Estratto fornito:
^^^^^^^^^^^^^^^^

La polizia fa irruzione in una casa dei sobborghi inglesi. Cercano il
responsabile di un omicidio. Ha tredici anni. L'ultima miniserie Netflix, già
destinata a rimanere tra le più memorabili di un anno ricco, non è
tratta da una storia vera, ma potrebbe. I quattro episodi, girati in
quattro piani sequenza, seguono senza stacchi una
terribile presa di coscienza. Gli straordinari attori protagonisti —
Stephen Graham, anche sceneggiatore, e l'esordiente Owen Cooper —
recitano in apnea. La macchina da presa si muove, invisibile, in
un'elaborata coreografia che passa dalla sala interrogatori alle
classi di una scuola media, da un teso faccia a faccia con una
psicologa a un cinquantesimo compleanno da dimenticare. Si parla di
cyberbullismo, revenge porn, violenza di genere. Ancora,
dell'incomunicabilità tra genitori e figli. Ma
mentre spezza il cuore seguire la routine della famiglia del
carnefice, in lotta per la normalità, atterriscono i primi piani del
piccolo Jamie: ora serafico, ora inquietante, ha una sessualità
oscura e ricordi in cui serpeggia il disagio di un bambino che non
voleva giocare a calcio né tirare di boxe, ma soltanto disegnare.
Dolorosissima, Adolescence
è un miracolo di tecnica destinato a seminare più
domande che risposte. Conosciamo i nostri figli? Siamo certi che,
nelle loro camerette, siano al sicuro dal mondo? E il mondo, è al
sicuro da loro? (8,5)
Quando
Il Gattopardo
uscì, fu un flop. Non soltanto il romanzo, rifiutato da molti
editori, ma anche il film, ormai un classico. Bisognerebbe essere più clementi con l'ultimo adattamento di
Tomasi di Lampedusa. Vittima di inutili paragoni, è una coproduzione
con tutti i pregi e i difetti del caso. Si avvicendano ben tre
registi in sei episodi; i membri del cast perdono talora l'accento
siciliano, che ricordano di sfoggiare soltanto nei momenti più
convincenti (Lancaster, Delon e Cardinale – ricordiamolo – erano doppiati). Con la stessa cura impiegata nel favoloso comparto
tecnico, Il
Gattopardo
avrebbe potuto essere un trionfo. Invece si accontenta di essere un
solido period drama, a tratti vittima della disattenzione, che nella
seconda parte sa trovare una sua direzione. Più ci si
affranca dal romanzo e più acquisiscono spessore i
personaggi. Il principe del superbo Rossi Stuart assistente con
amarezza al tramonto dell'aristocrazia; questa volta, però, c'è
speranza nella generazione successiva. Se Porcaroli si rivela la vera protagonista, nei panni
di una Concetta finalmente al centro della scena, perfino la Angelica
della magnetica Cassel stupisce: consapevole della sua bellezza, fa
dell'erotismo un mezzo di ascesa per lo scialbo Nanni. È realmente
tutto perduto per i nobili — nobili d'animo compresi? Doveva
cambiare tutto perché nulla cambiasse. E la miniserie, sospesa tra
omaggio e innovazione, fa sua la lezione. (7)

^^^^^^^^^^^^^^^^

Esercizio assegnato A:
Rispondi a queste domande sulle due recensioni:
(i) Quanti anni ha il responsabile dell'omicidio che la polizia cerca?
(ii) Quanti registi si avvicendano nell'ultimo adattamento del Gattopardo, e in quanti episodi?
(iii) Che cosa voleva soltanto fare il bambino che non voleva giocare a calcio né tirare di boxe?
Esercizio assegnato B: Trascrivi dalle due recensioni il passo che comincia con "Dolorosissima, Adolescence" e continua fino a "da loro? (8,5)".

Materiale di riferimento:

^^^^^^^^^^^^^^^^

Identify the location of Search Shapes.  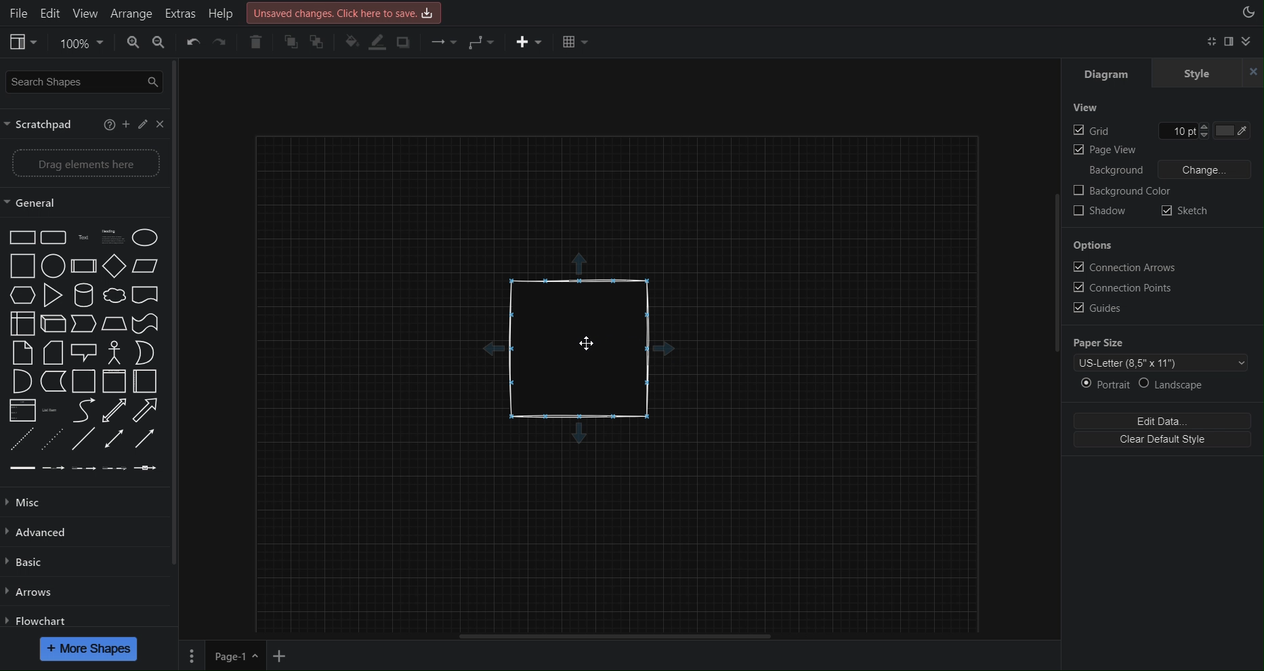
(83, 81).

^^^^^^^^^^^^^^^^

Risposta attesa A:
(i) Tredici anni.
(ii) Tre registi in sei episodi.
(iii) Disegnare.

Risposta attesa B:
Dolorosissima, Adolescence
è un miracolo di tecnica destinato a seminare più
domande che risposte. Conosciamo i nostri figli? Siamo certi che,
nelle loro camerette, siano al sicuro dal mondo? E il mondo, è al
sicuro da loro? (8,5)